I commend you for your work and keep up the good fight!  My deepest condolences on the loss of your son and I know that could have been me if I hadn’t taken that nightmare trip to hell.  I will keep you, your work and family in prayer along with every other family out there facing the same thing.  May God bless you and don’t worry about the keyboard warriors who say the things they do to you behind the anonymity of the internet.

One Reply to “Frank F — November 14, 2022”

  1. Yep, I caught the Savage podcast the other day and can say he’s right. The so called weed of yesterday is just as bad. I wasted my 20s smoking the stuff before I gradually phased it out of my life in my 30s as I realized I didn’t really enjoy the way the stuff made me feel. This was 30 years back when it wasn’t as strong as it is now. There are these two “big” twenty something girls in the two apartments on the second floor above me and I don’t know what they are smoking, but I smell it constantly even down the stairs. I hear bongs bubbling through the thin ceiling at 8 in the morning so I know they are both completely hooked on the stuff. It smells sort of like weed, but WAY STRONGER, and sickly sweet. Not the burnt type smell I remember you could barely detect coming from a college dorm room hallway where they had the wet towel under the door to try to prevent the smell. This must be these “dabs” that I read about here.

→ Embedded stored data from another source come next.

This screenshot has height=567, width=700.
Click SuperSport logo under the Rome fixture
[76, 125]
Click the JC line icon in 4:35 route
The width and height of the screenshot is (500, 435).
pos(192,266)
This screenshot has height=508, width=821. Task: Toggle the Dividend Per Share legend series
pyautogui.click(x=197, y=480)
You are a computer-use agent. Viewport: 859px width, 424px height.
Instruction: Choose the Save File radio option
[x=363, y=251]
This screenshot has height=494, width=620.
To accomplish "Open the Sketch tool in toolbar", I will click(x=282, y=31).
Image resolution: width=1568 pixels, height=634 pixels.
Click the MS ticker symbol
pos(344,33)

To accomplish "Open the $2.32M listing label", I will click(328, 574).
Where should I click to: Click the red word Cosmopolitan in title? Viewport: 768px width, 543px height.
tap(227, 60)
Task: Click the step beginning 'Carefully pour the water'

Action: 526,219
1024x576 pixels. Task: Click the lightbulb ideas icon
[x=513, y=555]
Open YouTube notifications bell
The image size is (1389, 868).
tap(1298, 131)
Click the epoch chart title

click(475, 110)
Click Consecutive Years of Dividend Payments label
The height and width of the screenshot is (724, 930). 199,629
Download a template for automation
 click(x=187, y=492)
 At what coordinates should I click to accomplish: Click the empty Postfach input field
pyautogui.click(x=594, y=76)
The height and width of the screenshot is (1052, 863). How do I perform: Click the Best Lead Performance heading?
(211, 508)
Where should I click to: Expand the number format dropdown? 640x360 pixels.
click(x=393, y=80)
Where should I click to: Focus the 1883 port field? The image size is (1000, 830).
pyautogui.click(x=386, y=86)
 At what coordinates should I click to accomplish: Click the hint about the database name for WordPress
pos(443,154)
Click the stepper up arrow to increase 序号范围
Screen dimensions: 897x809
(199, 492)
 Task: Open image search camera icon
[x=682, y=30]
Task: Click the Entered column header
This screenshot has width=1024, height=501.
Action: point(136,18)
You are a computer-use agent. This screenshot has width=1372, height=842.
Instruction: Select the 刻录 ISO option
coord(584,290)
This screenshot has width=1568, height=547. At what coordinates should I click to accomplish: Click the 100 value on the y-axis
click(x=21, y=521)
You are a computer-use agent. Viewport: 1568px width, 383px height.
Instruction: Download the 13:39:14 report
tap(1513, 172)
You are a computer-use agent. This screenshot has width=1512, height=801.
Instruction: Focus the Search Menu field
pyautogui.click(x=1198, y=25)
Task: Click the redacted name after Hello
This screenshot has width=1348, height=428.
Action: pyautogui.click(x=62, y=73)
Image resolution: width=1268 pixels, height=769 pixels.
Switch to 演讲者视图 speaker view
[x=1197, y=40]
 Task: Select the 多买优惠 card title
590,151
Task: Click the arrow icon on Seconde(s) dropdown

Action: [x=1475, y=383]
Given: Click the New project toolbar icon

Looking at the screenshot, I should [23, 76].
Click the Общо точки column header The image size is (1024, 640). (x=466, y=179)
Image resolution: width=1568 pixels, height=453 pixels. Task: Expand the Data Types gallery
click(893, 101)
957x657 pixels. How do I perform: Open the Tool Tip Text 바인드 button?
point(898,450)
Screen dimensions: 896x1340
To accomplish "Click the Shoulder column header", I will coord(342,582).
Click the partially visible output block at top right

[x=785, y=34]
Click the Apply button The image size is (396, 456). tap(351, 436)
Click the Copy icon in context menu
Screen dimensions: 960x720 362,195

    I was forced to go to college by high school councilor and parents, I wanted to take shop in high school but they made me go. I had no experience drinking or with drugs before college and by chance my roommate assigned to me in the dorms was a pothead. I of course made the bad decision of trying it too as I was very angry with the world for not providing me with the fun freewheeling life like the kids in the 80s teen movies lived which I felt entitled too. So anything the old folks were against, I was for. It was only occasionally the first semester, but my roommate got some local connections the second semester and soon it was a daily thing. When the year was over I went home, used to nightly use, but had no connections back home. Wow was my body physically hooked on the habit. I could not sleep well for a week, no sleep period the first night. My emotions were all out of control, I was angry, snapping at my parents, irritable. It took about 10 days for me to feel normal again so no way can any of these stoners tell me the lie that “it’s not addictive.” What? Compared to heroin? These people always put up the straw man of heroin or alcohol to compare it too. Well, yes alcohol is bad, but very few drinkers actually become like skid row bums drinking as soon as they wake up, all day long. It’s very frequent for pot users however to be using constantly. I foolishly kept messing with it through my twenties and noticed eventually my lungs and bronchia also got inflamed too, so the “it’s not as bad as tobacco” crap they say is also not true. It just had a negative affect on my ambitions and made me feel anxious and bummed out and I just lost interest in the crap as I got older thankfully but ruined my formative years.

    Now these days I see all these young guys at work with these anger issues, anxiety, depression, emotional outbursts and I strongly suspect they are caused by cannabis abuse. A lot of them are “gamers” so I can imagine they are also smoking weed while playing their obsessive video games. I’ve heard talk from others that “yes, so in so is a big smoker” so am probably correct in my hunch. Furthermore, with these heavy smokers their brains become dependent on the stuff to calm down, the abuse causes their neurons to stop making the natural substances and rely on THC instead to calm down and when they don’t get their usual hit in time they are emotionally out of control. Probably a big cause of the violence epidemic. How much weed did that Uvalde guy use? These robberies gone bad? Are the thieves out of weed money and starting to go into withdrawal? The way I was just flipping out at my parents when I went home on break cold turkey makes me suspect so. Of course the media is full of potheads too so they will not want to ask these questions that should be. It’s all going to end bad.